As of February 16th, Google said it will no longer ban fingerprints for companies that use its advertising products.
Oh, how times have changed.
From no way to okay
Fingerprinting identifies a device by combining multiple signals into a single digital ID: screen size, browser type, operating system type, battery level, language settings, screen resolution, keyboard plug-ins, IP address, and hundreds of other data points.
In 2019, Justin Schuh, director of Google Chrome engineering, the so-called fingerprints “opaque” technique and highlighted Google’s plans to “more aggressively” block it.
“Unlike cookies, users cannot delete their fingerprints,” Schuh wrote at the time, “and therefore cannot control how their information is collected. We think this subverts user choice and is wrong.”
Fast forward to the present and not “unlike cookies” – actually as well as cookies – Google makes an unexpected turn. (Yeah, yeah, I know, some of you predicted the removal of support for third-party cookiesbut it still surprised me; sue me 😭)
A Google spokesperson explained the fingerprint change to AdExchanger: “We’ve updated our platform policies to reflect new privacy-enhancing technologies that mitigate risk and support the emergence of new channels like Internet-connected TV.”
In other words, rather than banning businesses across the board from using IP addresses (a key component of any device’s fingerprint) for ad targeting and measurement, Google will be less strict about it as long as the data is handled safely and securely.
‘opportunities’
Advertisers and ad trade groups are predictably happy with Google’s talk about fingerprints.
You sense a theme here.
Privacy advocates, meanwhile, are a mix of horrified and cynically unsurprised. And privacy representatives are pragmatic as usual.
Google’s policy change doesn’t change reality, said Daniel Rosenzweig, founder of boutique law firm DBR Data Privacy Solutions.
“While allowing IP-based ad targeting appears to signal a shift from previous approaches, the legal basis has not changed much in my view,” Rosenzweig said. “Most privacy laws still classify identifiers used for device fingerprinting, such as an IP address, as personal data.”
The Information Commissioners Office, the UK’s data protection authority, made it even better.
On December 19, a day after Google notified clients of its fingerprint update, ICO’s executive director of regulatory risk, Stephen Almond, posted a post calling the change “irresponsible” and warning businesses that they are “not free to use fingerprints as they please”.

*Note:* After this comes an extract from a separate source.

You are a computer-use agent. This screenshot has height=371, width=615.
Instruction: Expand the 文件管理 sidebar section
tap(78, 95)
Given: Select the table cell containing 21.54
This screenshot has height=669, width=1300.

“Like all ad technology,” Almond writes, fingerprinting “must be deployed lawfully and transparently – and if it’s not, the ICO will take action.”

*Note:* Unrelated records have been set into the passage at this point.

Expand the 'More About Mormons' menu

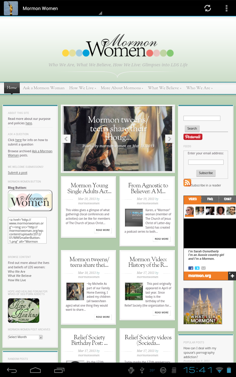pyautogui.click(x=122, y=88)
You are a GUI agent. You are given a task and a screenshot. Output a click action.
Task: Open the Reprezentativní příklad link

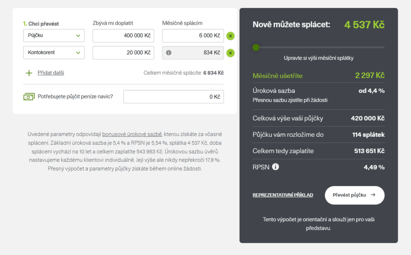283,195
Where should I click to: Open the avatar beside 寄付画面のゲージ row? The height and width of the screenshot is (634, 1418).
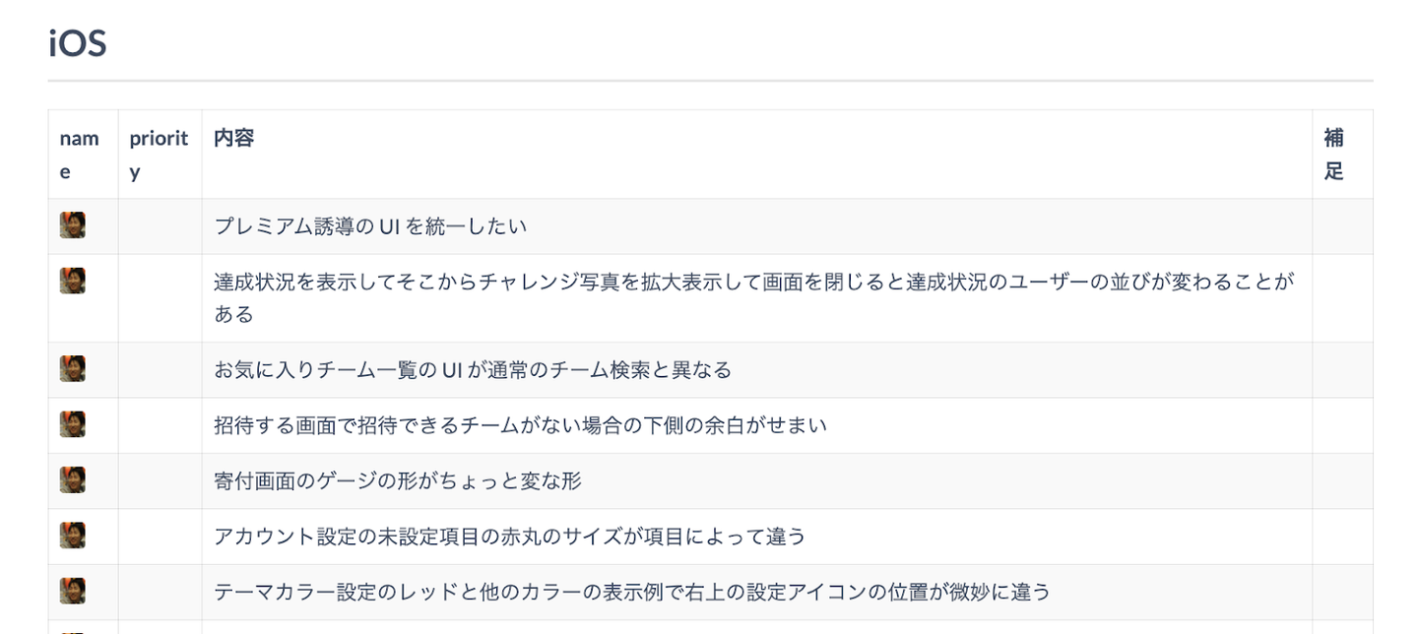(x=72, y=479)
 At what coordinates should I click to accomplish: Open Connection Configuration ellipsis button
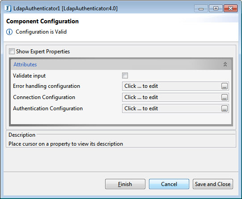[x=225, y=97]
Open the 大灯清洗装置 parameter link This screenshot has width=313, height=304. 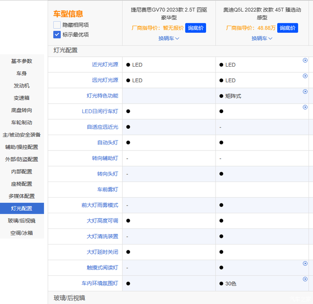pos(102,236)
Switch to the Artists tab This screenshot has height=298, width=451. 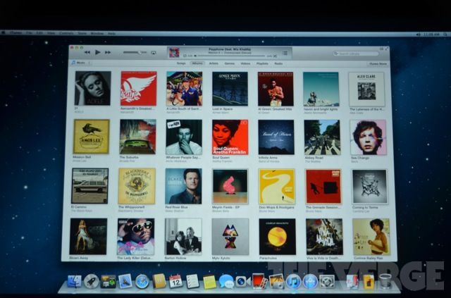[x=213, y=63]
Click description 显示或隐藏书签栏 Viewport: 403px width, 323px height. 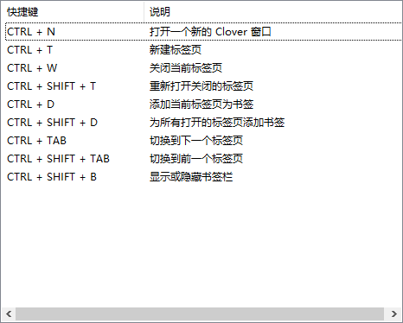191,177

Which begs the question: Is there even a way to “legally and transparently” deploy fingerprinting?
“In theory, yes,” said Cillian Kieran, CEO and co-founder of privacy startup Ethyca. But “in practice it’s almost impossible.”
And therein lies the rub.
One of the main problems with fingerprinting from a privacy perspective is that people have no way of knowing it’s happening, let alone opting out.

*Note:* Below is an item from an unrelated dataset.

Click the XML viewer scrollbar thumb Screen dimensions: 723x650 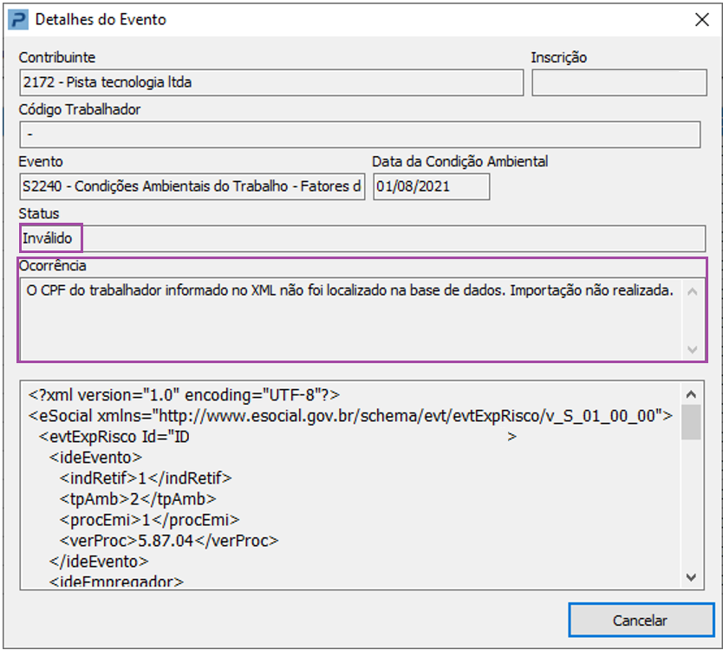(x=691, y=422)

It’s a bit hard to achieve transparency and trust “when the underlying technology is designed to work behind the scenes,” Kieran said.
“Fingerprints are based on opacity; it’s silently collecting data without the user being aware of it,” he said. “Making this process more transparent would require a radical rethinking of how it’s deployed and what the day-to-day user experience is like.”
But the problem with fingerprinting is perhaps even simpler than that, according to Ariella Garcia, chief operating officer of Check My Ads, which is that it’s a loophole in maintaining the status quo of online data collection and ad tracking.
Because if there is transparency and consent, who needs fingerprints?
“If and when people are consciously willing to be tracked, fingerprinting and other probabilistic methods are essentially irrelevant,” Garcia said. “This is inherently a solution to offer and respect informed choice.”
🙏 Thanks for reading – especially at the end of my first full week at work since the holidays. In a few hours it will be me. I’m defeated, but I love getting feedback. As always feel free to drop me a line [email protected] with any comments, suggestions, hot shots or cat videos.